Screenshot grounding data
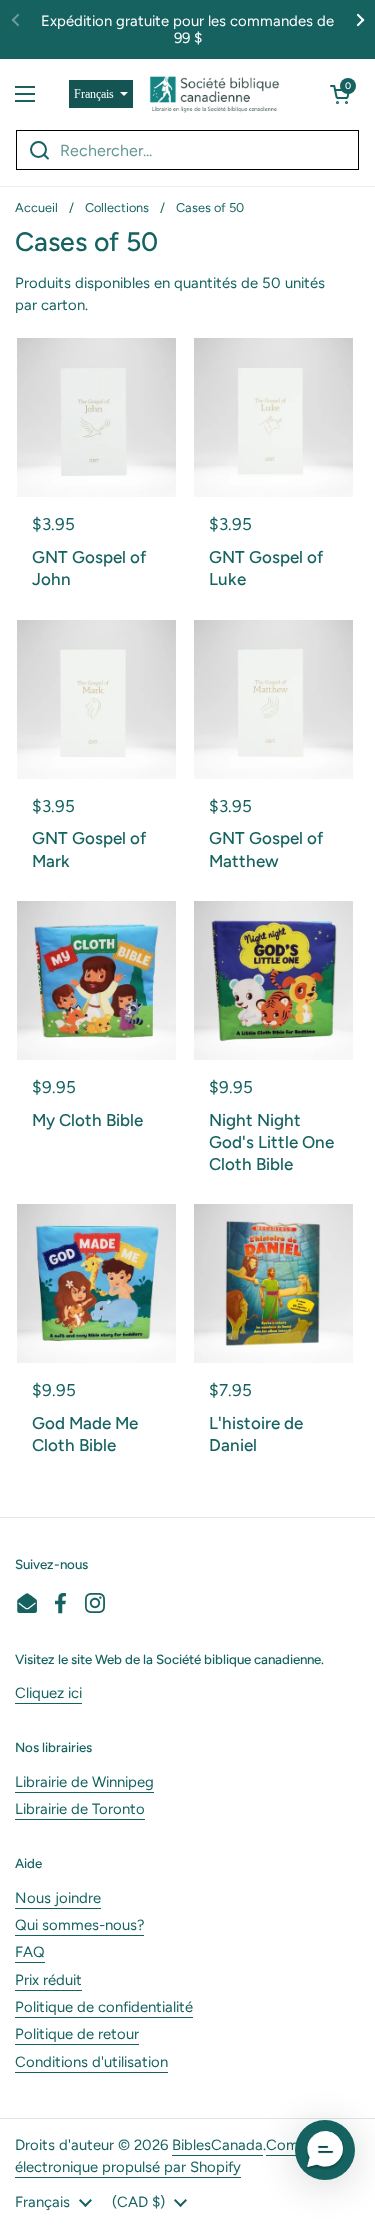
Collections (117, 207)
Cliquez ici (48, 1693)
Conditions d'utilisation (91, 2062)
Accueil (36, 207)
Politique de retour (77, 2034)
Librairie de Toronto (80, 1809)
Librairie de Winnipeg (84, 1782)
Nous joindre (58, 1898)
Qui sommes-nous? (79, 1925)
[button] (340, 94)
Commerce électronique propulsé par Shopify (178, 2156)
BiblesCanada (217, 2145)
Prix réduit (48, 1980)
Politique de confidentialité (104, 2007)
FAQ (30, 1952)
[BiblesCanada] (214, 94)
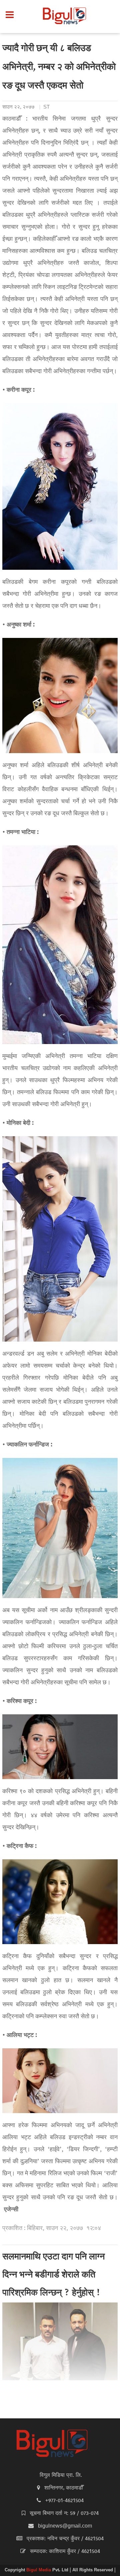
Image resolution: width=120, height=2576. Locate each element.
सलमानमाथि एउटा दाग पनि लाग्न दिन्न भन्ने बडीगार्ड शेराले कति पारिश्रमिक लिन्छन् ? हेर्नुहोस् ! (53, 2275)
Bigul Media (39, 2570)
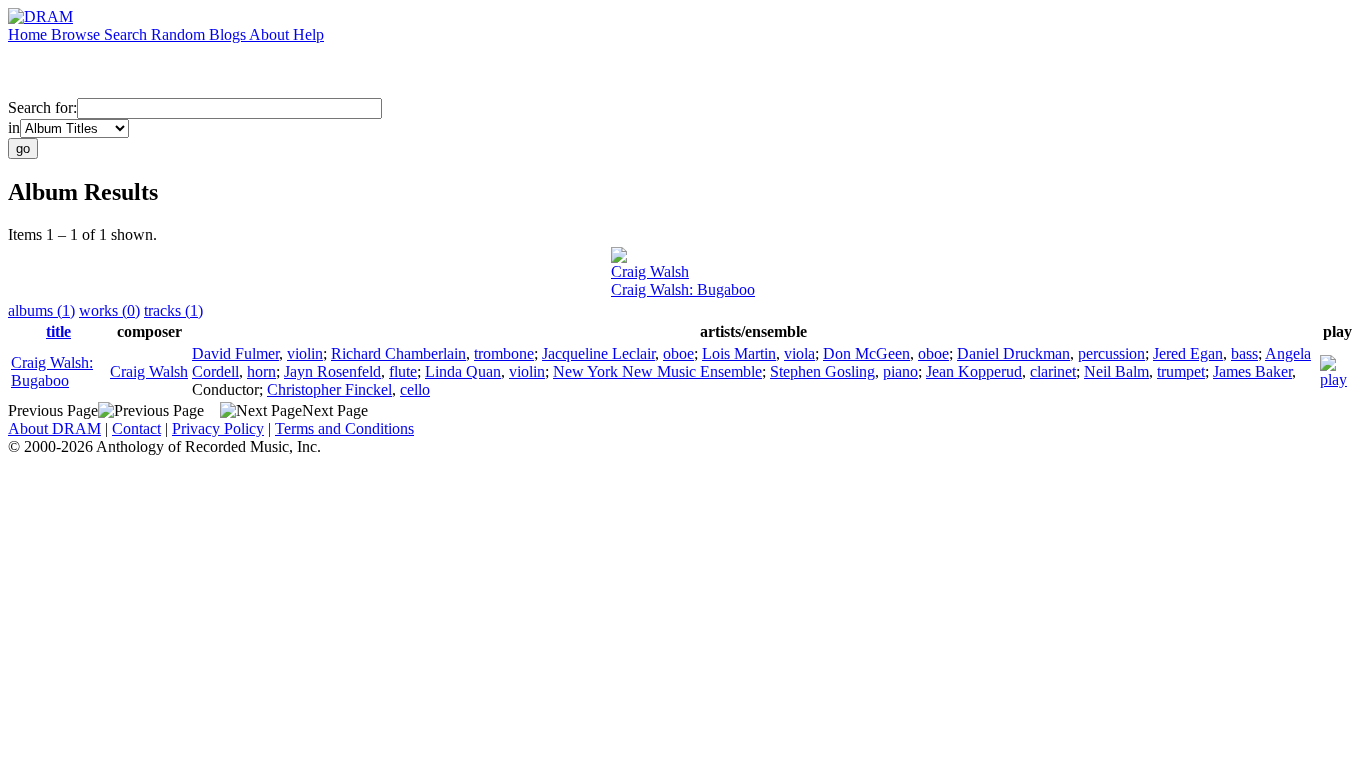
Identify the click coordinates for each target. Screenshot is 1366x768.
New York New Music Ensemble (657, 371)
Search (127, 34)
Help (308, 34)
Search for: (42, 107)
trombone (504, 353)
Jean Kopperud (974, 371)
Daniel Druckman (1013, 353)
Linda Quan (463, 371)
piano (900, 371)
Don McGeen (866, 353)
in (14, 127)
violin (305, 353)
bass (1244, 353)
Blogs (229, 34)
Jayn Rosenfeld (332, 371)
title (58, 331)
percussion (1111, 353)
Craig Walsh (650, 271)
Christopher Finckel (329, 389)
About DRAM (54, 428)
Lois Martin (739, 353)
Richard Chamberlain (398, 353)
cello (415, 389)
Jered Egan (1188, 353)
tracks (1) (173, 310)
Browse (77, 34)
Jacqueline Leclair (598, 353)
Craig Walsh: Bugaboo (683, 289)
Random (180, 34)
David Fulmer (235, 353)
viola (799, 353)
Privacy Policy (218, 428)
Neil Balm (1116, 371)
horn (261, 371)
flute (403, 371)
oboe (678, 353)
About (271, 34)
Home (29, 34)
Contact (136, 428)
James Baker (1252, 371)
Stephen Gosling (822, 371)
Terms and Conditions (344, 428)
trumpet (1181, 371)
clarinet (1053, 371)
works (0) (109, 310)
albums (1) (41, 310)
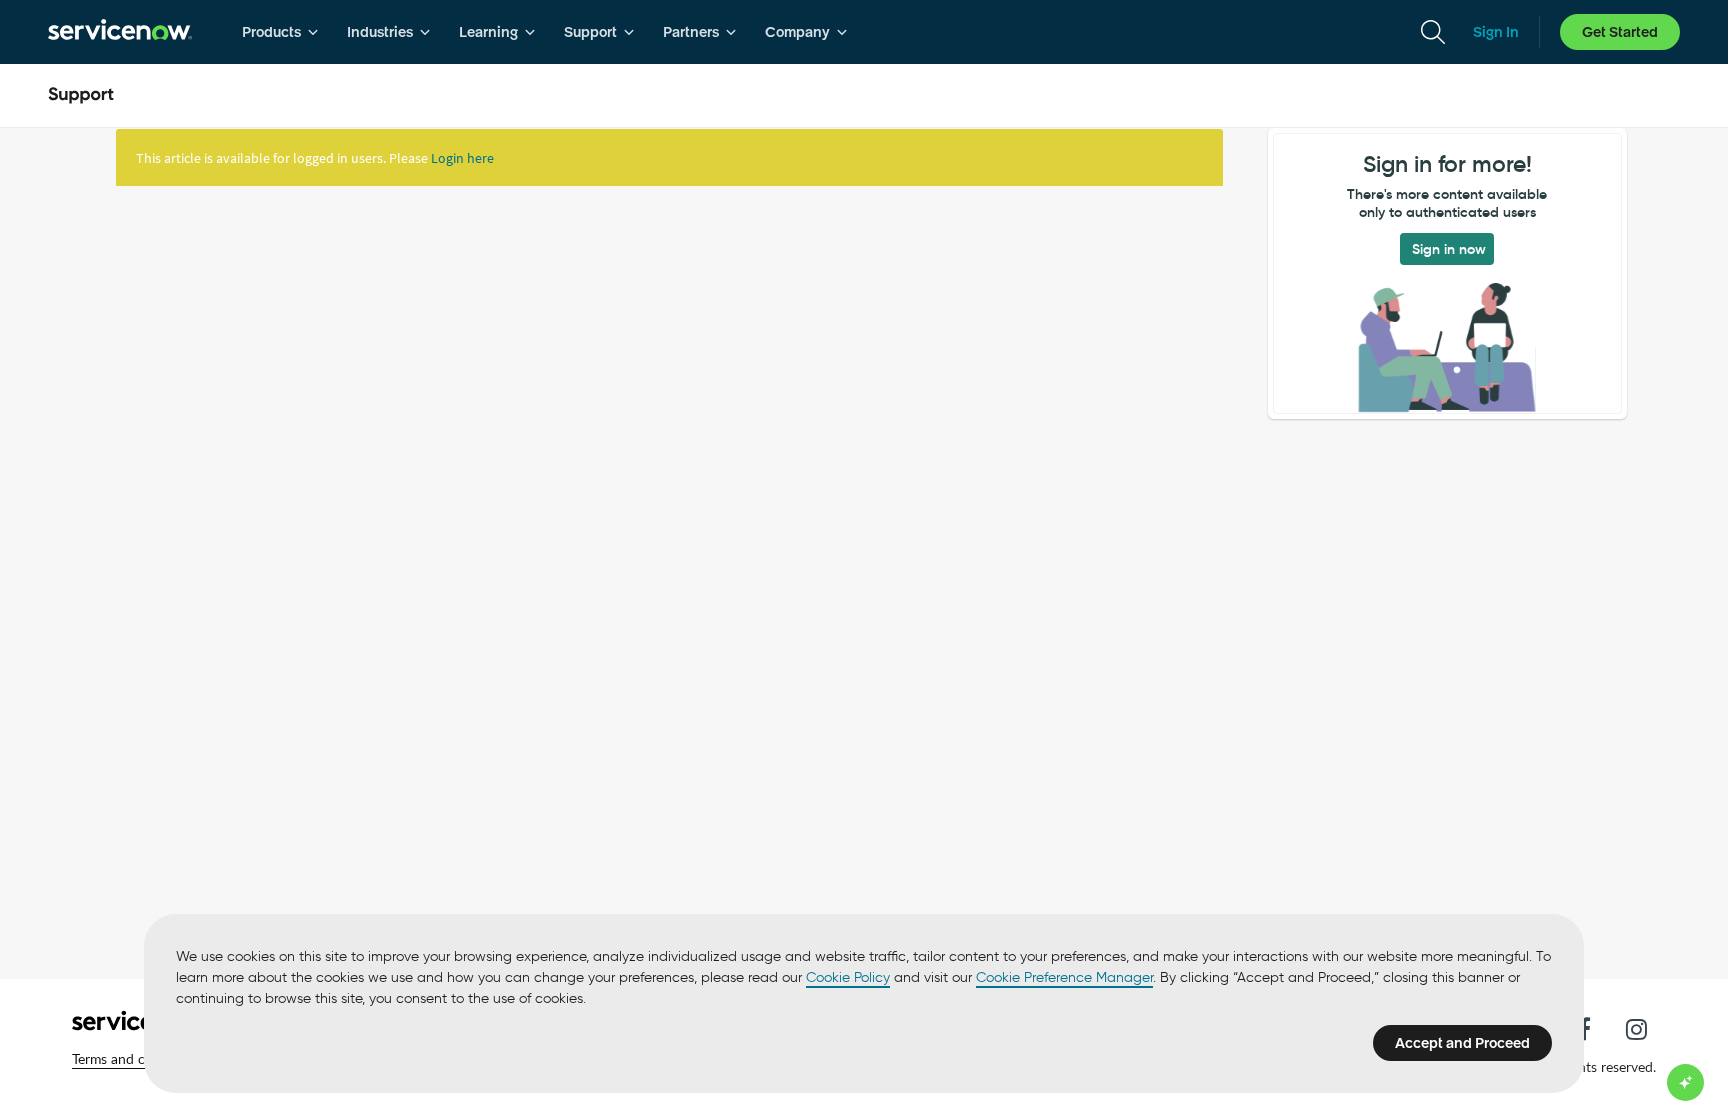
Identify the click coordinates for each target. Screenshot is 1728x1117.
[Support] (81, 96)
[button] (137, 1059)
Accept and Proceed (1462, 1043)
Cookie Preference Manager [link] (1064, 977)
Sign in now (1449, 249)
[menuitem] (280, 32)
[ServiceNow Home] (120, 32)
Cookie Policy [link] (848, 977)
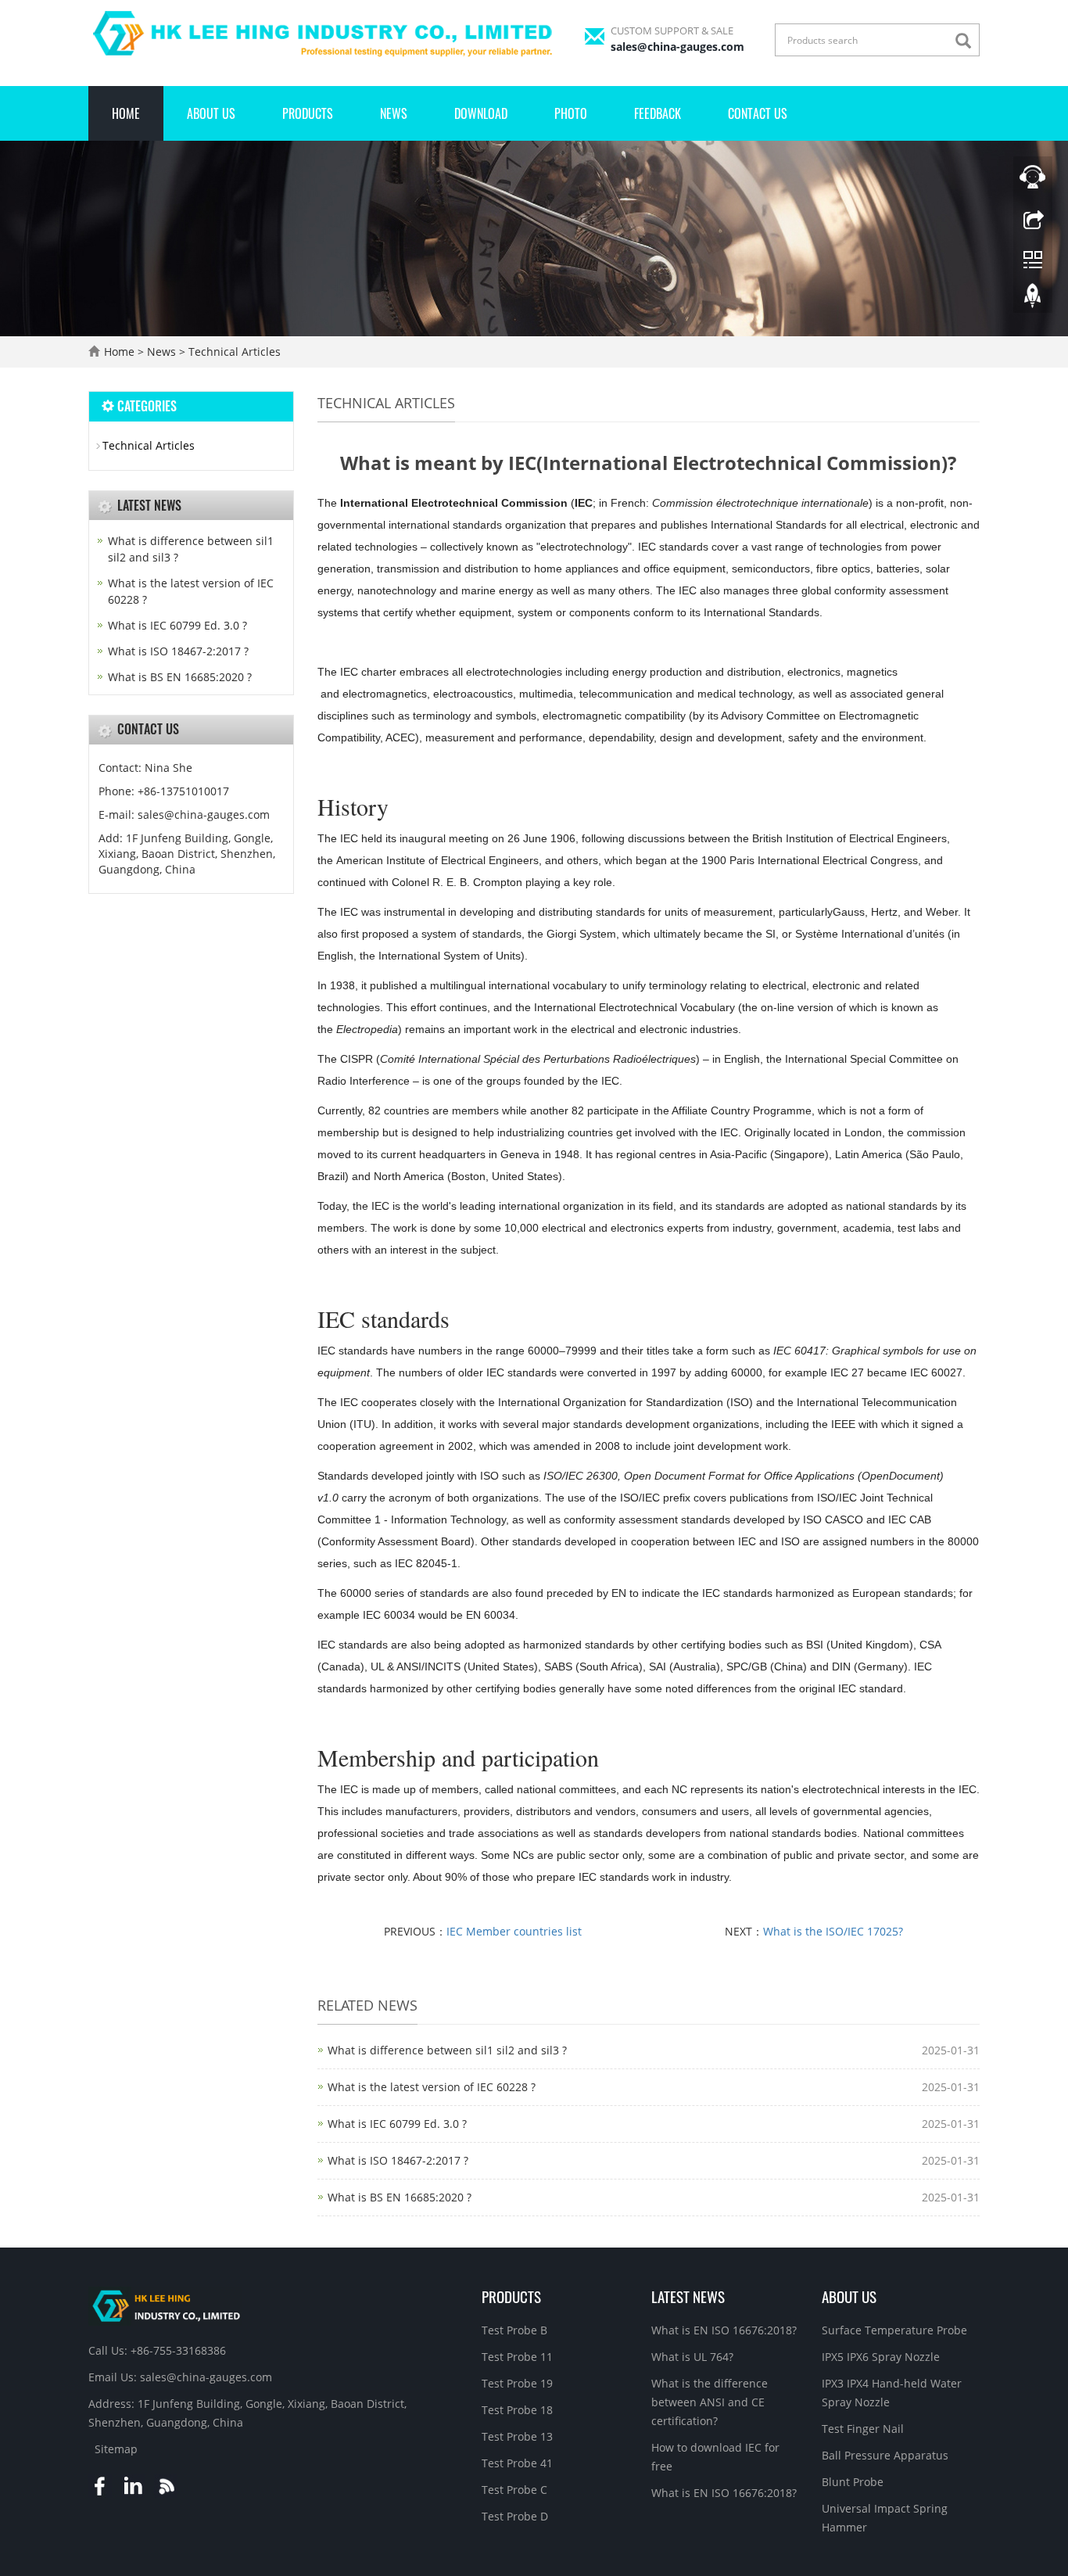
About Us (211, 113)
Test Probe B (514, 2330)
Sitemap (116, 2448)
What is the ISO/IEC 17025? (833, 1931)
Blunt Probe (852, 2481)
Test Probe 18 (517, 2409)
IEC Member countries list (514, 1931)
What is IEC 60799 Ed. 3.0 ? (397, 2123)
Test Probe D (515, 2516)
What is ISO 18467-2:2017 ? (398, 2160)
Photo (570, 113)
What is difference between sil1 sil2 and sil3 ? (447, 2050)
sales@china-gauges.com (677, 46)
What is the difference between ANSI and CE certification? (709, 2402)
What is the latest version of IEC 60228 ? (432, 2086)
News (393, 113)
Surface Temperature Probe (894, 2330)
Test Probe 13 (517, 2436)
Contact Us (757, 113)
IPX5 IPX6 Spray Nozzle (881, 2356)
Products (307, 113)
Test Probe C (514, 2489)
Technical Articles (233, 351)
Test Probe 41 (517, 2463)
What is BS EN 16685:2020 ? (399, 2197)
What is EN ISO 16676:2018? (724, 2330)
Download (480, 113)
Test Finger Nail (863, 2428)
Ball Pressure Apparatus (885, 2455)
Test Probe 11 (517, 2356)
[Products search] (967, 41)
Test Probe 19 (517, 2383)
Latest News (688, 2296)
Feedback (657, 113)
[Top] (1032, 299)
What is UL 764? (692, 2356)
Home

- Assignment -
Look through the entries above; find each line with the word "link" and copy it.

- Solution -
Cookie Preference Manager [link] (1064, 977)
Cookie Policy [link] (848, 977)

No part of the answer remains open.